EXERCISE AIM: In full and without alteration, copy the listing.
INPUT Block Start
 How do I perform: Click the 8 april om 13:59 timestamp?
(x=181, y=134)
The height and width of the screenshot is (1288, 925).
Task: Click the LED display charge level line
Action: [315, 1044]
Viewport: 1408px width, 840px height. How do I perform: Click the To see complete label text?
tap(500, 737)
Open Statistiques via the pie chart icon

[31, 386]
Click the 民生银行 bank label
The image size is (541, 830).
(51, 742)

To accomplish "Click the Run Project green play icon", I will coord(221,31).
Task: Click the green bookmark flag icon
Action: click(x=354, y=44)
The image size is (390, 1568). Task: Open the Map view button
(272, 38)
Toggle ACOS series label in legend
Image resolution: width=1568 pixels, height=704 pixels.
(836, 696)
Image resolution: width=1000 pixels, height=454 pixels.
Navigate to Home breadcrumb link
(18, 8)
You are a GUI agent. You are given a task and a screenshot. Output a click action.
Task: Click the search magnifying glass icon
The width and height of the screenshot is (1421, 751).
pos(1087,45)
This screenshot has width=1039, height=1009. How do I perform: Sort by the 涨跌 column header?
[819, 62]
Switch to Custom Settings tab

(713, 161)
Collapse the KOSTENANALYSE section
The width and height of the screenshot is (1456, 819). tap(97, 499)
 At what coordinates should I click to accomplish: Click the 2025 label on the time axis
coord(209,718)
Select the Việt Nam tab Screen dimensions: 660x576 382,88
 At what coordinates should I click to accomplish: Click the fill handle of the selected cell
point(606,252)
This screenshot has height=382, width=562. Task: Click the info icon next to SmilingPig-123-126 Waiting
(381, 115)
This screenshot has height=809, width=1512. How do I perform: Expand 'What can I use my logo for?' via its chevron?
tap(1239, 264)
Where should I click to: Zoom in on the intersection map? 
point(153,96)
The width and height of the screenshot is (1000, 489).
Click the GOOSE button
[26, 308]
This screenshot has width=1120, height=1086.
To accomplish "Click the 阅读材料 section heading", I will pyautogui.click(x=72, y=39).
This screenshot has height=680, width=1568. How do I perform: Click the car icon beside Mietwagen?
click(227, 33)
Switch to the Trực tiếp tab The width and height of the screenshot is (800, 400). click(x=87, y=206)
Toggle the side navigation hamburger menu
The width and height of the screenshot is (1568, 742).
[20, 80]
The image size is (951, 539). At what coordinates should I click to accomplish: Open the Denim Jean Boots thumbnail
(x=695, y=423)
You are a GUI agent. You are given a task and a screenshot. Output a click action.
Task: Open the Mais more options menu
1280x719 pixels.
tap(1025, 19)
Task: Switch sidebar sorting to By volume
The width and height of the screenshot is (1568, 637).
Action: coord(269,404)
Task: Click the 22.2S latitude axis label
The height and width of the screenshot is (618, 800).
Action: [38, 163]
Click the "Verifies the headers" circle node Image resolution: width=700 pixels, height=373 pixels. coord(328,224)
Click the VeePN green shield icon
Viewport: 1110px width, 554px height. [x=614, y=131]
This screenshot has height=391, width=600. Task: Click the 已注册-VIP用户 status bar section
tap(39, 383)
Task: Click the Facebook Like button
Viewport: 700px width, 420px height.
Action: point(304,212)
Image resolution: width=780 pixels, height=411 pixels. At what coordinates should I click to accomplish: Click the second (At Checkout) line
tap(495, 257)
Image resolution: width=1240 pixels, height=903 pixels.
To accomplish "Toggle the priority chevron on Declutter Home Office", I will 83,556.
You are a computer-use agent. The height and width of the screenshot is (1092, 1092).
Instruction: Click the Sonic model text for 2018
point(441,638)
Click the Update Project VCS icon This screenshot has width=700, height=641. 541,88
INPUT Block End
ANSWER SPACE:
 How do I perform: Click the 8 april om 13:59 timestamp?
(x=181, y=134)
The height and width of the screenshot is (1288, 925).
Task: Click the LED display charge level line
Action: [315, 1044]
Viewport: 1408px width, 840px height. How do I perform: Click the To see complete label text?
tap(500, 737)
Open Statistiques via the pie chart icon

[31, 386]
Click the 民生银行 bank label
The image size is (541, 830).
(51, 742)

To accomplish "Click the Run Project green play icon", I will coord(221,31).
Task: Click the green bookmark flag icon
Action: click(x=354, y=44)
The image size is (390, 1568). Task: Open the Map view button
(272, 38)
Toggle ACOS series label in legend
Image resolution: width=1568 pixels, height=704 pixels.
(836, 696)
Image resolution: width=1000 pixels, height=454 pixels.
Navigate to Home breadcrumb link
(18, 8)
You are a GUI agent. You are given a task and a screenshot. Output a click action.
Task: Click the search magnifying glass icon
The width and height of the screenshot is (1421, 751).
pos(1087,45)
This screenshot has width=1039, height=1009. How do I perform: Sort by the 涨跌 column header?
[819, 62]
Switch to Custom Settings tab

(713, 161)
Collapse the KOSTENANALYSE section
The width and height of the screenshot is (1456, 819). tap(97, 499)
 At what coordinates should I click to accomplish: Click the 2025 label on the time axis
coord(209,718)
Select the Việt Nam tab Screen dimensions: 660x576 382,88
 At what coordinates should I click to accomplish: Click the fill handle of the selected cell
point(606,252)
This screenshot has height=382, width=562. Task: Click the info icon next to SmilingPig-123-126 Waiting
(381, 115)
This screenshot has height=809, width=1512. How do I perform: Expand 'What can I use my logo for?' via its chevron?
tap(1239, 264)
Where should I click to: Zoom in on the intersection map? 
point(153,96)
The width and height of the screenshot is (1000, 489).
Click the GOOSE button
[26, 308]
This screenshot has width=1120, height=1086.
To accomplish "Click the 阅读材料 section heading", I will pyautogui.click(x=72, y=39).
This screenshot has height=680, width=1568. How do I perform: Click the car icon beside Mietwagen?
click(227, 33)
Switch to the Trực tiếp tab The width and height of the screenshot is (800, 400). click(x=87, y=206)
Toggle the side navigation hamburger menu
The width and height of the screenshot is (1568, 742).
[20, 80]
The image size is (951, 539). At what coordinates should I click to accomplish: Open the Denim Jean Boots thumbnail
(x=695, y=423)
You are a GUI agent. You are given a task and a screenshot. Output a click action.
Task: Open the Mais more options menu
1280x719 pixels.
tap(1025, 19)
Task: Switch sidebar sorting to By volume
The width and height of the screenshot is (1568, 637).
Action: coord(269,404)
Task: Click the 22.2S latitude axis label
The height and width of the screenshot is (618, 800).
Action: [38, 163]
Click the "Verifies the headers" circle node Image resolution: width=700 pixels, height=373 pixels. coord(328,224)
Click the VeePN green shield icon
Viewport: 1110px width, 554px height. [x=614, y=131]
This screenshot has height=391, width=600. Task: Click the 已注册-VIP用户 status bar section
tap(39, 383)
Task: Click the Facebook Like button
Viewport: 700px width, 420px height.
Action: point(304,212)
Image resolution: width=780 pixels, height=411 pixels. At what coordinates should I click to accomplish: Click the second (At Checkout) line
tap(495, 257)
Image resolution: width=1240 pixels, height=903 pixels.
To accomplish "Toggle the priority chevron on Declutter Home Office", I will 83,556.
You are a computer-use agent. The height and width of the screenshot is (1092, 1092).
Instruction: Click the Sonic model text for 2018
point(441,638)
Click the Update Project VCS icon This screenshot has width=700, height=641. 541,88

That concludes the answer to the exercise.